To go to the bigger picture first, the reason why all my work’s been built around wisdom rather than technique, is that part of it is about helping people recognize the consequences of what they do. On one hand, when someone has a conversation and they go to Facebook, start saying things there, one part is that it just lacks integrity and it’s cowardly to do that.

The other dimension of it is that you’ve just started something that’s going to have enormous consequences, and you don’t realize what you’ve done, that this will escalate, and something that was quite small turns into something huge. If you speak a word, you can’t get it back again.

Facebook means that I say things which I might not have done if I stopped and thought about it. We’ve seen politicians do this at the moment on the world stage.

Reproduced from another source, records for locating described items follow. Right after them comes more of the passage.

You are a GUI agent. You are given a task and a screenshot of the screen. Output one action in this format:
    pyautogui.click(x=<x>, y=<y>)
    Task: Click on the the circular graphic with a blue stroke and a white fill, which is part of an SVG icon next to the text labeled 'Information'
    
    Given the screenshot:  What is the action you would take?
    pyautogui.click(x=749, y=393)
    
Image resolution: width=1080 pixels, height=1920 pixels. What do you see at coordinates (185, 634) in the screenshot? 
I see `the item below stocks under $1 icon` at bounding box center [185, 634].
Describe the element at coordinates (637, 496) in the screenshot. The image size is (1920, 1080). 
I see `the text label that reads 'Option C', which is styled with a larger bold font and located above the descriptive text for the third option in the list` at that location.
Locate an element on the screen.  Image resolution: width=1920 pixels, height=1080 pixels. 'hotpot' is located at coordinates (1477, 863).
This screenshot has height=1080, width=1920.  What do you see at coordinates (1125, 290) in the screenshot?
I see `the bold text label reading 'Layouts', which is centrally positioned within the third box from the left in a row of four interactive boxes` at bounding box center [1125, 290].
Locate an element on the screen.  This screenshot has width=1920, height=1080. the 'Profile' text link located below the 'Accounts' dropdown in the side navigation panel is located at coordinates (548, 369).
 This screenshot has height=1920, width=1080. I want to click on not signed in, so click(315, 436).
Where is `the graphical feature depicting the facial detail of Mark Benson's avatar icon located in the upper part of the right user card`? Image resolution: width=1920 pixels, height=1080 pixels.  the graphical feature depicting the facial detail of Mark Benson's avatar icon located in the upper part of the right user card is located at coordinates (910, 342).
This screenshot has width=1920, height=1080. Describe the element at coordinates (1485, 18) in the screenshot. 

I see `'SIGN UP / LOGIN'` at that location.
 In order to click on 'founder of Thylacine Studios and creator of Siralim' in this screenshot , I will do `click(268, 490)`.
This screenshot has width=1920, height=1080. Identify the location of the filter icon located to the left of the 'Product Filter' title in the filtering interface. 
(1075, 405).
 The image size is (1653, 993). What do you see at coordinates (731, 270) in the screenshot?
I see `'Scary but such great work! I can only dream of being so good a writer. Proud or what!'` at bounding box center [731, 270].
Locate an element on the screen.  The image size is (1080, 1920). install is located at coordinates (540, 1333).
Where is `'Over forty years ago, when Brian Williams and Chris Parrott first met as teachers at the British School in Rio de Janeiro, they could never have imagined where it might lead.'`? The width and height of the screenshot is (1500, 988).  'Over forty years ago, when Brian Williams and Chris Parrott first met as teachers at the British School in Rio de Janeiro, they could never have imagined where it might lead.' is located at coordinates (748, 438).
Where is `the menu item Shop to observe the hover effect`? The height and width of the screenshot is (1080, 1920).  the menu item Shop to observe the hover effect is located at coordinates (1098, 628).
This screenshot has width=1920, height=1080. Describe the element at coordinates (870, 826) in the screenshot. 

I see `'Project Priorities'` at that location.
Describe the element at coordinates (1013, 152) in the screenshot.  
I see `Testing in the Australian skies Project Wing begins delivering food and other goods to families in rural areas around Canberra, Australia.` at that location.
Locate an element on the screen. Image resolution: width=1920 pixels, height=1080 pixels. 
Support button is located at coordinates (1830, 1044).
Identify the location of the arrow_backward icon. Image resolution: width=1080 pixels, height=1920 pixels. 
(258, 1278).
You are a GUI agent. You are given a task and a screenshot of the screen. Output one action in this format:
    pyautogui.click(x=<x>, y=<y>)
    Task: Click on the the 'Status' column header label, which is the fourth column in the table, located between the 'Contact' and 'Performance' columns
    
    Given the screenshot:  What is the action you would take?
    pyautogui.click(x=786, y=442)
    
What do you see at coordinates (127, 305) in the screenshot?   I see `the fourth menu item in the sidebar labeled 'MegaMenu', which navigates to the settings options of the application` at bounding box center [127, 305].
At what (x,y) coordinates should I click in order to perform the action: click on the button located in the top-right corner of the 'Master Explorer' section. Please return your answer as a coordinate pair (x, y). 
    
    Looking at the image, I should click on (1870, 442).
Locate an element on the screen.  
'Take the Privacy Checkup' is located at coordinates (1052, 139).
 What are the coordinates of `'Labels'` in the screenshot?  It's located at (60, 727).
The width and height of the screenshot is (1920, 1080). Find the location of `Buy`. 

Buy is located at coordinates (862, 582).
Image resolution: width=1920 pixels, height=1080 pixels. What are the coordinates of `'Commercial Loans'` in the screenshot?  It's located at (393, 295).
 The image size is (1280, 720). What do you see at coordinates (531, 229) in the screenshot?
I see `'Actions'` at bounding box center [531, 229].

They just shoot off a tweet about something, but if they’ve stopped and said, “What are the consequences of what I’m about to do?” and if they’ve sat with their advisors and said, “Help me think this though,” they would all say, “Don’t do this.”

Photo: Frank Andree

The test is: “Would I actually say this to a person if we were face to face?”. If not, then don’t say it. Just don’t say it.

“Kill them with kindness”
My dad used to say to me, “Big doors swing on little hinges.” If you’re trying to accomplish something big in the world, he would say, “There’ll be a couple of people of good heart, there’ll be a couple of acts of kindness.” I worked in advising in some huge organizations and I’ve seen people trying to make really bold transformation, and I’ve never seen anything as powerful as an act of kindness to change people.

When we talk about people, we want them to have a different mindset, to think differently. I’ve never seen anybody produce that change without an act of kindness. It actually changes people.

When I think of the moments in my life when I changed most, some of those were really tough conversations, hard situations, but there’s always been an element of kindness around them. A person who spoke hard words to me but did it in a way that was caring. There was a person who could just tell me I was an idiot, but they humbled themselves to sit with me and listen to me.

There have been times when I was just young and stupid and did stupid things. I remember I failed my first exam in philosophy in my first graduate studies because I spent all my time writing on the exam telling the professor what a stupid exam it was. It was a foolish thing to do and he called me to his study to explain myself. Rather than tearing into me, which he could have done, he said, “Mark, why did you come here?” He invited me to tell my story and he offered to be my mentor, and he was for three years. That act of kindness is one of the things that changed me.